WHAT YOU WILL DO:
Reproduce the following lines verbatim, leaving every character unchanged.

=====

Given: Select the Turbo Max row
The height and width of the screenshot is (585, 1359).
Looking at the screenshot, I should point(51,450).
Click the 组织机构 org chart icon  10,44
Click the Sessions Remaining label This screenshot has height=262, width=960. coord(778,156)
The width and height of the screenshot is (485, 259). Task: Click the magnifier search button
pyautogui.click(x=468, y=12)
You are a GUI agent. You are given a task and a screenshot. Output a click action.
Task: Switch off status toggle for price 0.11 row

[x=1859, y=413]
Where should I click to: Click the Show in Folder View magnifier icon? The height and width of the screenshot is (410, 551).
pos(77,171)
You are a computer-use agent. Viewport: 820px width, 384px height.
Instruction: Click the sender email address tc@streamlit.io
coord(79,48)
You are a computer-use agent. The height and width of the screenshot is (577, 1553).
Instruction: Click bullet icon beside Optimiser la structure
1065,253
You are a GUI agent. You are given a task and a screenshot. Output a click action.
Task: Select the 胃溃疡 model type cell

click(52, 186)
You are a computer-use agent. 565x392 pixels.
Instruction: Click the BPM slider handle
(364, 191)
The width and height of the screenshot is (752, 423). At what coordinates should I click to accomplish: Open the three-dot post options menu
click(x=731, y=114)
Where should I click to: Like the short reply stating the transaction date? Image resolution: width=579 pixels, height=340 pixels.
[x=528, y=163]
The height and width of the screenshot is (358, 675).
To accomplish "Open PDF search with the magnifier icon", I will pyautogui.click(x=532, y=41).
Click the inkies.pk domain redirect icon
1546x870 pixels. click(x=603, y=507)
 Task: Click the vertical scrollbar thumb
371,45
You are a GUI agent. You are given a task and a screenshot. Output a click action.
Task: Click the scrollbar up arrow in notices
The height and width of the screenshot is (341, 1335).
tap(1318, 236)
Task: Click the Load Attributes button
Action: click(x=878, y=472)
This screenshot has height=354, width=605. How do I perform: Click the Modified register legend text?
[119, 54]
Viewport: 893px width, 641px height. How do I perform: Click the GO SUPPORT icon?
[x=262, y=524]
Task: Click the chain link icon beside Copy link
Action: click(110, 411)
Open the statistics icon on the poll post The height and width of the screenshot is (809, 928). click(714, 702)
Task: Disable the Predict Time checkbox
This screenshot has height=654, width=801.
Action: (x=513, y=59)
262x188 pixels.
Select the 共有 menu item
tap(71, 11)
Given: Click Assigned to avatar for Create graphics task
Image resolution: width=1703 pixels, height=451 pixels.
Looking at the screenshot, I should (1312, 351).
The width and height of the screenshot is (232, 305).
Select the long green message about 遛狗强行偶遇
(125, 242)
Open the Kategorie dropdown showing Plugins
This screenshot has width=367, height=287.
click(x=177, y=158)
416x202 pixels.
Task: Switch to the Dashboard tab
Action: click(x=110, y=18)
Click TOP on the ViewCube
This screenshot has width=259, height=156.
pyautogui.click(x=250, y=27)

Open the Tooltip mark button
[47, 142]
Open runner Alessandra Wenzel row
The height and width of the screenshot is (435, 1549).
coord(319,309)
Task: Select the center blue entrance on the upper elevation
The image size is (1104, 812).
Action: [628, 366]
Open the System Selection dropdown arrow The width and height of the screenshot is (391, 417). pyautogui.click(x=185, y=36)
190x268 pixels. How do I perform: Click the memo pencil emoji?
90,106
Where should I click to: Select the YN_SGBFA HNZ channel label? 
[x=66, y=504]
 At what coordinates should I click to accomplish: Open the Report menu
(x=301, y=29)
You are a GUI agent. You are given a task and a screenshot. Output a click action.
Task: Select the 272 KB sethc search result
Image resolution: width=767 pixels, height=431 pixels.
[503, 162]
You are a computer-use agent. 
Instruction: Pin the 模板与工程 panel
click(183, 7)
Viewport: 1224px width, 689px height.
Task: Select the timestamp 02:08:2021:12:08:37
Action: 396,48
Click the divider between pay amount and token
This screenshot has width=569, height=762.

=====

EXERCISE RESULT:
Given: Select the Turbo Max row
The height and width of the screenshot is (585, 1359).
Looking at the screenshot, I should point(51,450).
Click the 组织机构 org chart icon  10,44
Click the Sessions Remaining label This screenshot has height=262, width=960. coord(778,156)
The width and height of the screenshot is (485, 259). Task: Click the magnifier search button
pyautogui.click(x=468, y=12)
You are a GUI agent. You are given a task and a screenshot. Output a click action.
Task: Switch off status toggle for price 0.11 row

[x=1859, y=413]
Where should I click to: Click the Show in Folder View magnifier icon? The height and width of the screenshot is (410, 551).
pos(77,171)
You are a computer-use agent. Viewport: 820px width, 384px height.
Instruction: Click the sender email address tc@streamlit.io
coord(79,48)
You are a computer-use agent. The height and width of the screenshot is (577, 1553).
Instruction: Click bullet icon beside Optimiser la structure
1065,253
You are a GUI agent. You are given a task and a screenshot. Output a click action.
Task: Select the 胃溃疡 model type cell

click(52, 186)
You are a computer-use agent. 565x392 pixels.
Instruction: Click the BPM slider handle
(364, 191)
The width and height of the screenshot is (752, 423). At what coordinates should I click to accomplish: Open the three-dot post options menu
click(x=731, y=114)
Where should I click to: Like the short reply stating the transaction date? Image resolution: width=579 pixels, height=340 pixels.
[x=528, y=163]
The height and width of the screenshot is (358, 675).
To accomplish "Open PDF search with the magnifier icon", I will pyautogui.click(x=532, y=41).
Click the inkies.pk domain redirect icon
1546x870 pixels. click(x=603, y=507)
 Task: Click the vertical scrollbar thumb
371,45
You are a GUI agent. You are given a task and a screenshot. Output a click action.
Task: Click the scrollbar up arrow in notices
The height and width of the screenshot is (341, 1335).
tap(1318, 236)
Task: Click the Load Attributes button
Action: click(x=878, y=472)
This screenshot has height=354, width=605. How do I perform: Click the Modified register legend text?
[119, 54]
Viewport: 893px width, 641px height. How do I perform: Click the GO SUPPORT icon?
[x=262, y=524]
Task: Click the chain link icon beside Copy link
Action: click(110, 411)
Open the statistics icon on the poll post The height and width of the screenshot is (809, 928). click(714, 702)
Task: Disable the Predict Time checkbox
This screenshot has height=654, width=801.
Action: (x=513, y=59)
262x188 pixels.
Select the 共有 menu item
tap(71, 11)
Given: Click Assigned to avatar for Create graphics task
Image resolution: width=1703 pixels, height=451 pixels.
Looking at the screenshot, I should (1312, 351).
The width and height of the screenshot is (232, 305).
Select the long green message about 遛狗强行偶遇
(125, 242)
Open the Kategorie dropdown showing Plugins
This screenshot has width=367, height=287.
click(x=177, y=158)
416x202 pixels.
Task: Switch to the Dashboard tab
Action: click(x=110, y=18)
Click TOP on the ViewCube
This screenshot has width=259, height=156.
pyautogui.click(x=250, y=27)

Open the Tooltip mark button
[47, 142]
Open runner Alessandra Wenzel row
The height and width of the screenshot is (435, 1549).
coord(319,309)
Task: Select the center blue entrance on the upper elevation
The image size is (1104, 812).
Action: [628, 366]
Open the System Selection dropdown arrow The width and height of the screenshot is (391, 417). pyautogui.click(x=185, y=36)
190x268 pixels. How do I perform: Click the memo pencil emoji?
90,106
Where should I click to: Select the YN_SGBFA HNZ channel label? 
[x=66, y=504]
 At what coordinates should I click to accomplish: Open the Report menu
(x=301, y=29)
You are a GUI agent. You are given a task and a screenshot. Output a click action.
Task: Select the 272 KB sethc search result
Image resolution: width=767 pixels, height=431 pixels.
[503, 162]
You are a computer-use agent. 
Instruction: Pin the 模板与工程 panel
click(183, 7)
Viewport: 1224px width, 689px height.
Task: Select the timestamp 02:08:2021:12:08:37
Action: 396,48
Click the divider between pay amount and token
This screenshot has width=569, height=762.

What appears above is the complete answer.